In this study, clinical response was more obvious than echocardiographic changes; this finding has been confirmed in multiple similar studies in adult and pediatric age groups (
2,
6,
7,
9,
17,
24). All patients had shorter hospitalization with improvement of NYHA functional class in 62% of patients. About 13% increase in EF, was more than that in other similar studies; EF changes have had a wide variation in different reports, ranging from 0% to 21%. Usually, randomized clinical trials report fewer changes and more changes is reported by case series or pediatric age group studies (
8,
14,
24,
25). Other M-mode indices had more subtle changes and especially LVEDD had minimum changes in different studies, similar to the non-significant decrease in this study (
8,
14,
24).
GLS showed improvement of strain and strain rate results. Segmental analysis showed most changes in the basal lateral region, but none of the 6 regions in the 4 chamber view had significant statistical changes. To the best of our knowledge, there is no report on pediatric cardiomyopathies that can be compared with our study. However, subtle changes in different regions which are globally increased in all regions may indicate non-dependent coronary territory effect of this treatment. As we mentioned in the results, one of the patients with clinically improved heart failure did not show increased ejection fraction and shortening fraction, while an increase in the global strain and strain rate was seen. It indicated that speckle tracking of these patients may result in more precise para-clinical findings that explain the clinical improvement of these patients. We recommend these patients be followed by speckle tracking echocardiography, and not only by 2D echocardiography.
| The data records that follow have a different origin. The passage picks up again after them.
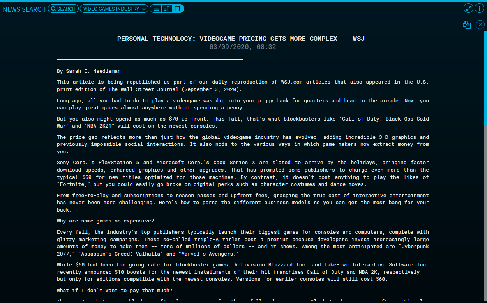Click the paragraph beginning "From free-to-play"
Screen dimensions: 487x303
click(x=242, y=202)
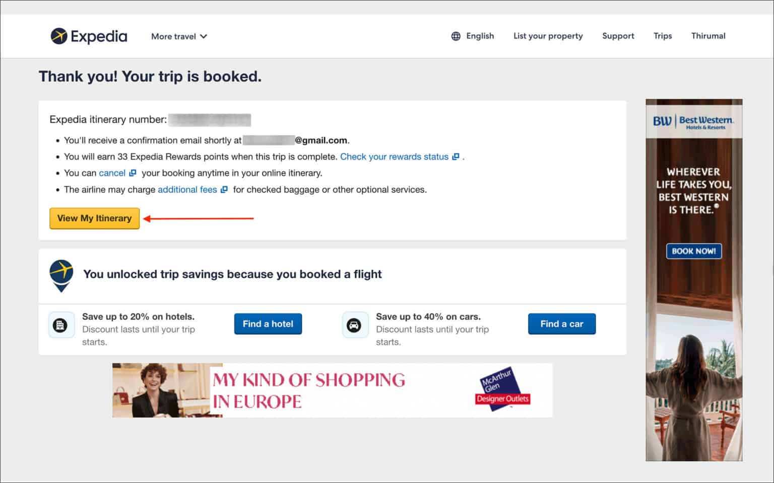Click the car icon beside the cars discount
The image size is (774, 483).
click(x=355, y=325)
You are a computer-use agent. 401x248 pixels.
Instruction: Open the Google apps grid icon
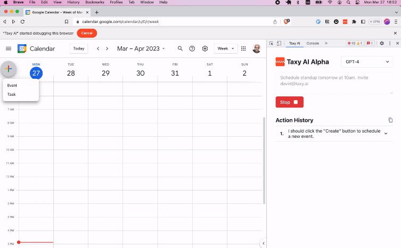[243, 48]
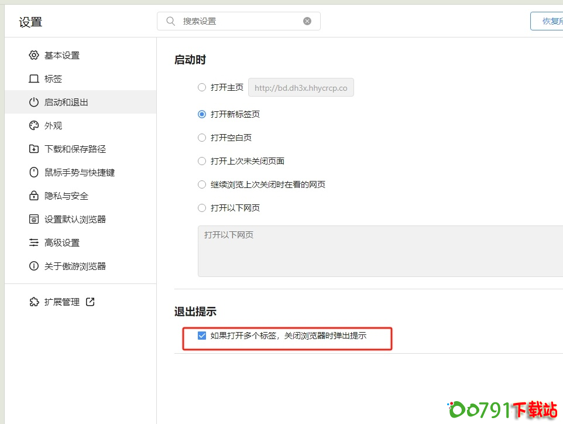
Task: Click the download folder icon for 下载和保存路径
Action: tap(33, 149)
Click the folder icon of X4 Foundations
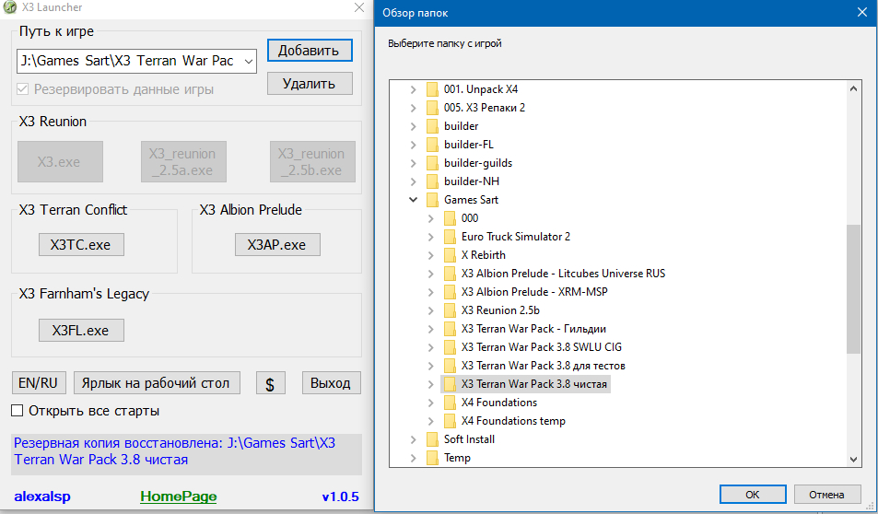The image size is (878, 514). 450,403
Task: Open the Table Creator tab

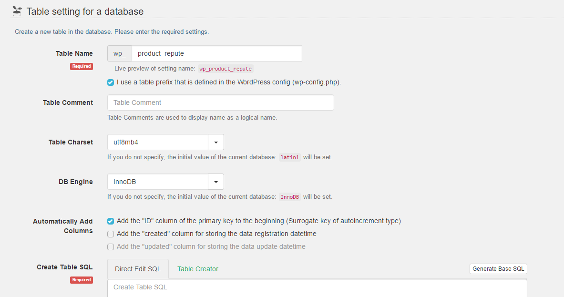Action: pos(198,269)
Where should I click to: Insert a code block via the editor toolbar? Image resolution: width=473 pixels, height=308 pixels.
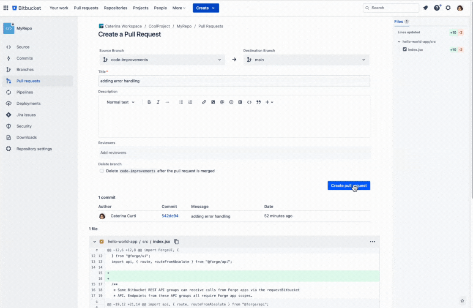point(249,102)
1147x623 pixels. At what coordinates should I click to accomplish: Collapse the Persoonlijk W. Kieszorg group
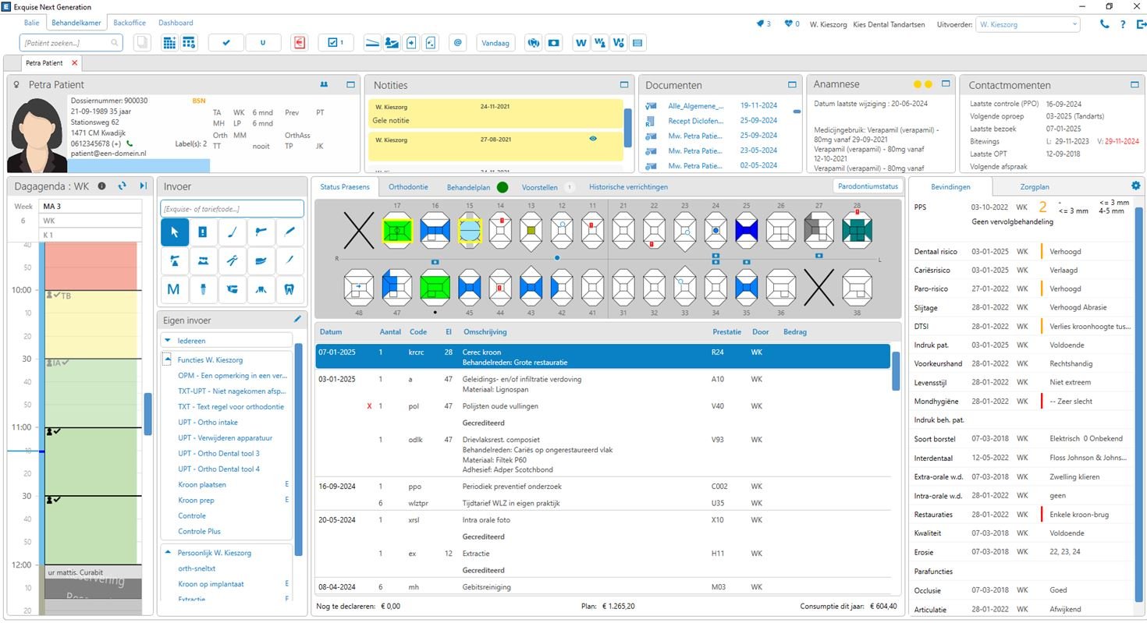[169, 553]
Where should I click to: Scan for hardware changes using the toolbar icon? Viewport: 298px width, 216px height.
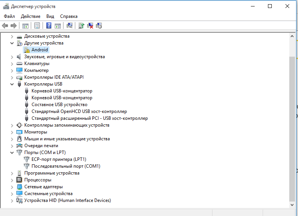[70, 25]
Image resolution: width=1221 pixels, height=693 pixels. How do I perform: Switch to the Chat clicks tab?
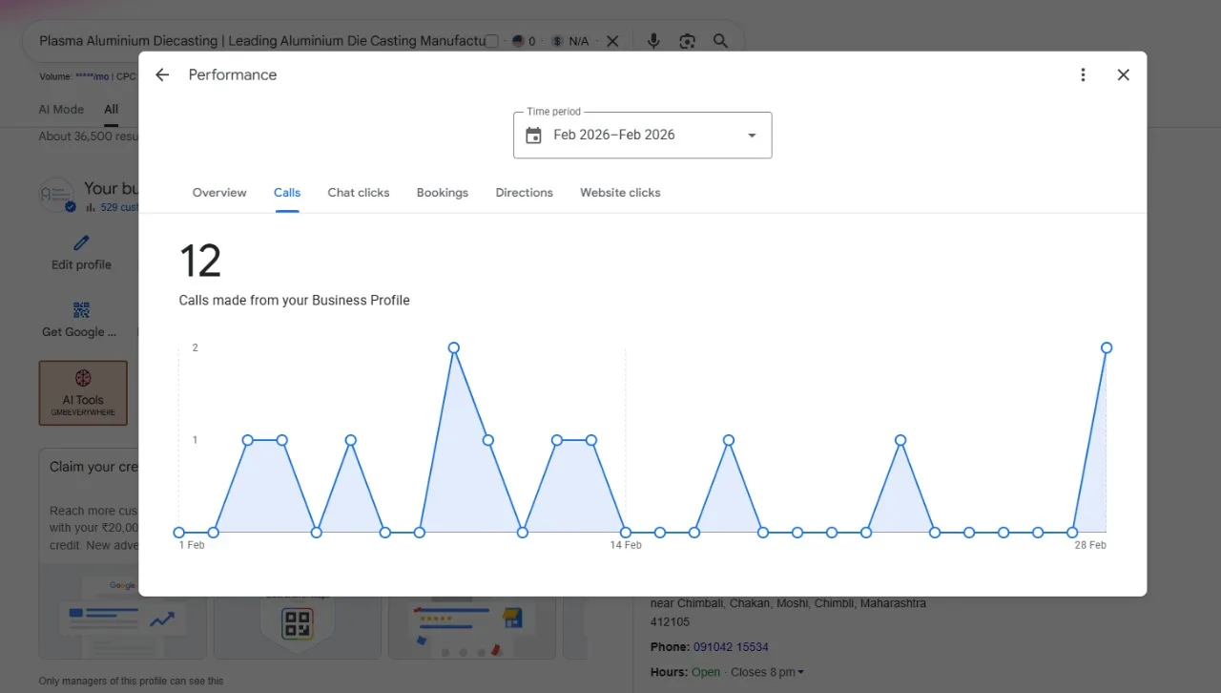point(359,193)
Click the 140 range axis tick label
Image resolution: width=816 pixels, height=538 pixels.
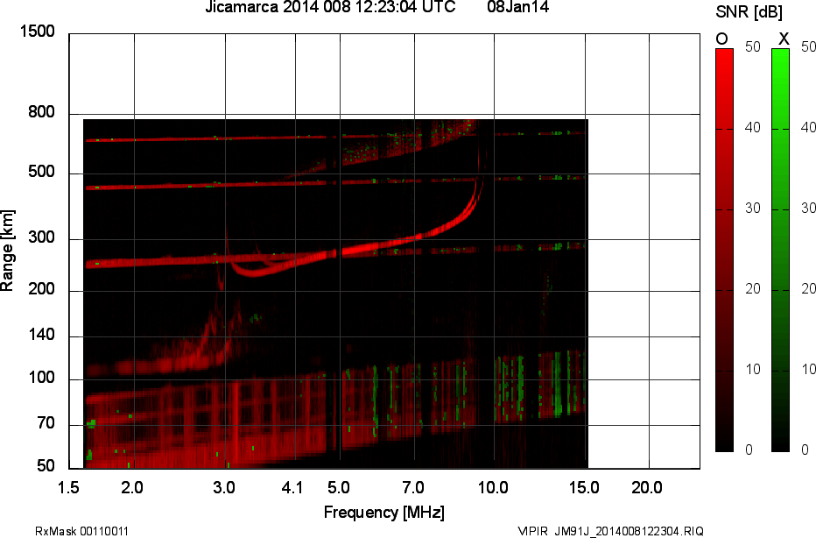(42, 336)
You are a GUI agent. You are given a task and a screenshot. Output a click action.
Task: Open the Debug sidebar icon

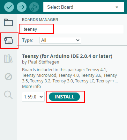(x=8, y=77)
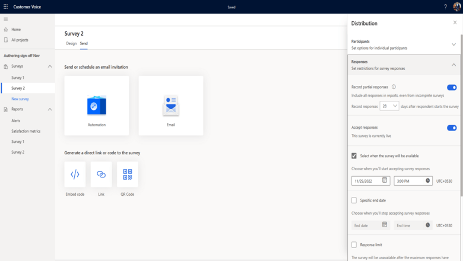Check the Specific end date checkbox
Screen dimensions: 463x261
click(354, 200)
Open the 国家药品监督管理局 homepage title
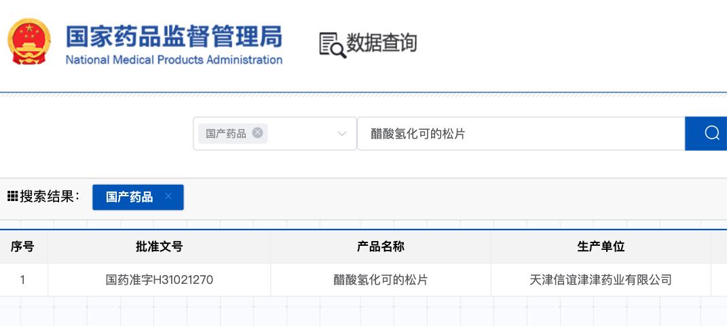This screenshot has height=326, width=727. (174, 37)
There are controversies on the method of mononuclear stem cells injection, and some authors believe that trans-endocardial stem cell injection has a higher myocardial cell retention rate with higher success rate in comparison with trans-coronary injection (
2,
25). Although our findings with intracoronary injection method were similar to their results, trans-endocardial injection seems appropriate for local myocardial dysfunction, especially in ischemic dilated cardiomyopathy in which hibernating myocardium (viable but dysfunctional myocardium) is presented and injection can be performed in these areas, precisely after cardiac mapping. In addition, selected BMMNCs, mesenchymal stem cell or cardiac stem cell are more prone to differentiation to the cardiomyogenic cell rather than unselected BMMNCs in different method of injection (
22,
26).
Similar to many other studies, there was no serious complication during the procedure in our study, and this is not a new finding in pediatric or adult age groups (
2,
8,
19). Even critically ill patient in this study could tolerate the procedure. We need more investigation in this area, but based on many other studies in adult and case series in pediatric cases, the risk of these procedures is acceptable for most of the patients and could be considered as rescue treatment in critically ill patients (
2,
9,
11,
26).
5.2. Conclusions
This trial investigated the effect of mononuclear stem cells therapy in patients with dilated cardiomyopathy. We observed improvement in myocardial function in pediatric patients with dilated cardiomyopathy after intracoronary cell-therapy. The efficacy and safety of this method seems to be acceptable, and the results are promising. Speckle tracking echocardiography is a more precise method to follow the changes in these patients.
Hence, we suggest that mononuclear stem cells injection can be used for stabilization of some patients to defer heart transplantation, especially in inotrope-dependent or end-stage DCM patients.